To what can we attribute the absolute refusal of regulators to see any fraud when the evidence of the fraud has been presented to them for over 14 years?  What can we expect for investigations of this question from the Republican leadership of the House and the Senate in the next two years – Benghazi?

Is it any wonder that voters are disgusted with both Democrats and Republicans who cannot agree on anything except for “more money for fraudulent bankers is good for the economy”?

A “Perfectly Legal” Scam is Perfectly Unacceptable to Real Bank Supervisors

New Economic Perspectives has the article A “Perfectly Legal” Scam is Perfectly Unacceptable to Real Bank Supervisors by William K. Black.  Now that you have heard the words of the culprits from my previous posts, let us bring in an expert to tell you exactly what is so wrong with what they did.

Let me give you some excerpts from William Black’s biography from  University of Missouri Kansas City.

Professor Black was litigation director of the Federal Home Loan Bank Board, deputy director of the FSLIC, SVP and general counsel of the Federal Home Loan Bank of San Francisco, and senior deputy chief counsel, Office of Thrift Supervision. He was deputy director of the National Commission on Financial Institution Reform, Recovery and Enforcement.

So when you get an explanation of what the Fed bank supervisors did wrong, you know it is the voice of experience from a bank regulator who has done it right.    He explains several episodes of the financial crisis that are peripheral to (but essential background information about) the current brouhaha over Goldman Sachs before he gets into their latest fraud.

In case you don’t get to read the article, I will just show you the excerpt that shows exactly how derelict the bank supervisors were.

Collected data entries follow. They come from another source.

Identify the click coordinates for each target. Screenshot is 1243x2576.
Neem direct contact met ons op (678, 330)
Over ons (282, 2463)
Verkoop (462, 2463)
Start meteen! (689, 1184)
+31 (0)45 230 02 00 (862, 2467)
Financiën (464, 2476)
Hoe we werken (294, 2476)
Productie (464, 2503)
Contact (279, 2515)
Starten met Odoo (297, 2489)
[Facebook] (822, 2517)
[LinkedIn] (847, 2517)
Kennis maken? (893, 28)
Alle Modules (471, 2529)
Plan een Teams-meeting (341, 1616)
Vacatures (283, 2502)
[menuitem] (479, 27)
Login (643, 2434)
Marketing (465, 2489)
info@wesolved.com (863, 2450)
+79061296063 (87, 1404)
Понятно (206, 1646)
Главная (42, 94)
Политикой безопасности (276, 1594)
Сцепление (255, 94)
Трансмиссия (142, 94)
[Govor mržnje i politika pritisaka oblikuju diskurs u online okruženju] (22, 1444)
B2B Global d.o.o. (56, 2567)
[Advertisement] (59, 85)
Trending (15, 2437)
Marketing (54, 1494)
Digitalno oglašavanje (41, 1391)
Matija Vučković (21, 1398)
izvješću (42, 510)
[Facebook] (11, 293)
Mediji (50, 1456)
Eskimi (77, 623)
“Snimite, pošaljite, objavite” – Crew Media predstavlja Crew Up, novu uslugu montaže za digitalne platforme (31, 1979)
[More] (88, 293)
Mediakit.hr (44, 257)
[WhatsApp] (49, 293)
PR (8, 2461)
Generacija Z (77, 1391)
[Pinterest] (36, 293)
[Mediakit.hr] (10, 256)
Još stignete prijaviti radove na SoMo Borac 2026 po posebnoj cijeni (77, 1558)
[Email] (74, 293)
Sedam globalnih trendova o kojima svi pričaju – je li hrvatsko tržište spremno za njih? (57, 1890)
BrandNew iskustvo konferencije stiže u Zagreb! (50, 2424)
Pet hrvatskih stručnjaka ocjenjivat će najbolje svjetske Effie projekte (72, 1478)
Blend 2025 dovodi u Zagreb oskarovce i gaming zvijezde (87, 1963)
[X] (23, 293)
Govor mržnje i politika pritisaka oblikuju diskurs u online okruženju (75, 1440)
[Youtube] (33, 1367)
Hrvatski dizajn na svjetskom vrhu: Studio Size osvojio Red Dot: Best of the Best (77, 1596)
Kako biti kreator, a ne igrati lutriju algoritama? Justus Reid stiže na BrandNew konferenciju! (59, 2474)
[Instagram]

So, it’s “apparent” that the deal was a scam. Silva knew it was a scam. His team knew it was a scam. As a former senior banking lawyer/regulator who worked with real supervisors let me assure the reader that there can be real supervisors and that no change in law was required for Silva to block a “perfectly legal” scam designed to “artificially enhance” a bank’s reported “capital.” Such a deal is “unsafe and unsound” and it abets an “unsafe and unsound” act. We would have ordered Goldman to terminate the scam and if its senior managers refused to comply we would have brought a “cease and desist” order against Goldman and a “removal and prohibition” order against the senior managers. We would have won both actions. The federal banking regulators have explicit statutory power to act against “unsafe and unsound” banking practices.

I think the point is that the system including the FED is corrupt.  However, the likes of Rand Paul haven’t a clue as to exactly what is wrong.  If you want a Senator to go after the Fed and try to fix it, Elizabeth Warren is one of the people you want.